Conflict is an unavoidable part of working as a team. It doesn’t have to mean open hostility or arguing – it can be an internal feeling between people, or simply people with two opposing ideas that each think theirs is better. As a team leader, it’s crucial that you’re able to resolve this in a way that makes everyone feel as though they have been listened to and treated fairly, and to come up with a resolution that the team feels confident with going forward. You need to act quickly to minimise any negative feelings, and to help everyone move on as soon as possible. It’s also a good idea to create an environment where people feel comfortable reporting conflict, and talking about any concerns they have.
There are several steps that you can take to solve a team conflict. You need to be an impartial figure throughout this process, and hear both sides equally throughout the dispute.
1. Identify the conflict. Even if they feel a conflict with someone, many people will choose to ignore this, instead behaving passive aggressively or simply withdrawing from the team. Identifying and getting everyone to agree to what the problem is is the first step. You need to use your discretion as to whether to only involve the immediate people, or to talk to your entire team about it. Sometimes an issue affects everyone, but sometimes its better left private. Discuss what the conflict is, and how it’s affecting their performance.
2. Get both parties to agree to communicate and participate. This is a very important step psychologically, as it’s essential that both people involved actively want to make a resolution. If someone doesn’t want to resolve the issue, you may need to delve further into why that is and whether they really feel comfortable on the team.

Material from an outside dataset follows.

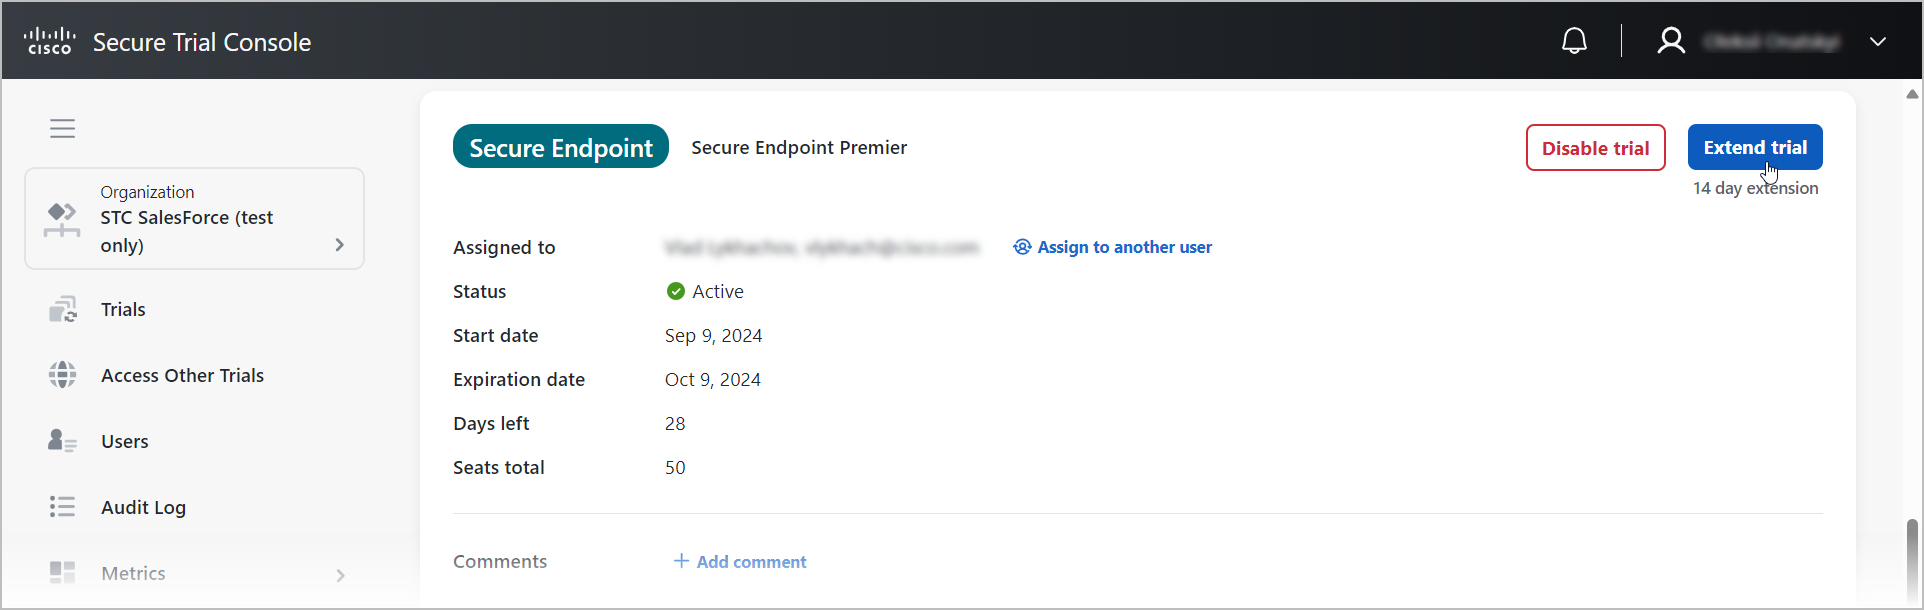Click Assign to another user link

3. Clarify positions. Much of the time, a conflict will be the result of a misunderstanding, or of not quite seeing something in the same way, or of making an assumption. Communicating each position and establishing how each person feels and sees the situation is often all that’s needed to get to the bottom of a conflict.
4. Analyse together. Involving both parties, talk over the different aspects of the conflict and why each person believes they are right. Weigh up pros and cons, research into areas where they may be dispute, or talk to other members of the team for their opinion on the issue.
Conflict resolution is an essential part of a healthy team, and being able to reach a resolution that benefits everyone creates a stronger working environment and happier workers.